_PROVIDED TEXT_.

# "wolfy" dogs- Utonagan, Inuits etc.



## Rum_Kitty (Jun 14, 2009)

Does anyone have Northern Inuits, Utonagan or Tamaskan dogs? My OH is dead set on having one of these breeds. We have read good things about them but of course it's always fans of the breed that write these things. Does anyone have one? Would like to hear all about them if so!

This is all for future reference, we don't have a dog suitable home at the moment.


----------



## Pimperella (Sep 26, 2006)

Yes. I have 15 Northern Inuit dogs.
Have been breeding them since 1999.
Was the Vice President of the NIS for a very very long time.

I know all the true history of the Utonagans, Talamaskans, British Inuit etc.
Have been involved with them for a very long time and have been a breed advisor a hell of a long time. Started the first websites, was close friends with the lady who started the Ute's and Know well the lady who started Tal's and lady who started Britsih Inuit dogs.


----------



## clob91 (Jul 29, 2009)

i think they make great pets. 

-Pimperella on here has inuits and has bred them, so she will be a great source of info!

_SOURCE MATERIAL_.
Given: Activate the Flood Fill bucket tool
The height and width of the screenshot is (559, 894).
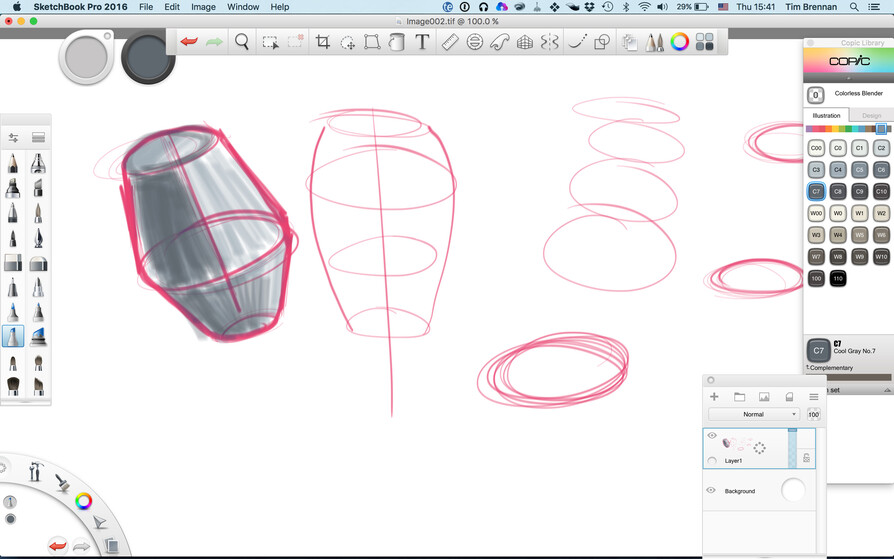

_SET TASKS_.
A: In the thread about wolfy dogs, since what year has Pimperella been breeding Northern Inuit dogs?
B: Continue the thread about wolfy dogs from its last post.
The data plays no part in this exercise.

_RESPONSES PER TASK_.
A: Since 1999.

B:
I also like the saarloos, but these are a little more like wolves in behaviour as well as looks.- ie, very shy, and pack behaviour is a lot stronger.

www.cry-wolf.co.uk (Charlie richardson on here is lovely, he does not breed anymore but is a great source of info)

www.inuits.co.uk (andre breeds saarloos, czech and inuits. She is also very helpful with info) 

EDIT: Pimperella beat me to it haha.


----------



## Myjb23 (Oct 14, 2009)

There are some REALLY unethical breeders of these dogs so it is certainly worth doing as much research as possible and thoroughly screen any breeders you shortlist for a puppy. If they are breeding the right way then they will be happy you are being so careful.


----------



## Rum_Kitty (Jun 14, 2009)

Thanks for the replies everyone! Myjb23, do you mean the usual bad breeder kinds of things (no health checks, fibs, that kind of thing), or is there something I have to be extra careful of when looking for a pup of one of these types?

Is there a rescue and rehome for these dogs? I wouldn't have thought so given that they are not that common, but I thought I'd ask anyway. OH is in love with these dogs, I think they are beautiful but I'd probably rather rehome a pound pup, not that I don't think they are fantastic dogs.

Any particular things I would need to watch out for health and temperament wise with these guys?


----------



## Myjb23 (Oct 14, 2009)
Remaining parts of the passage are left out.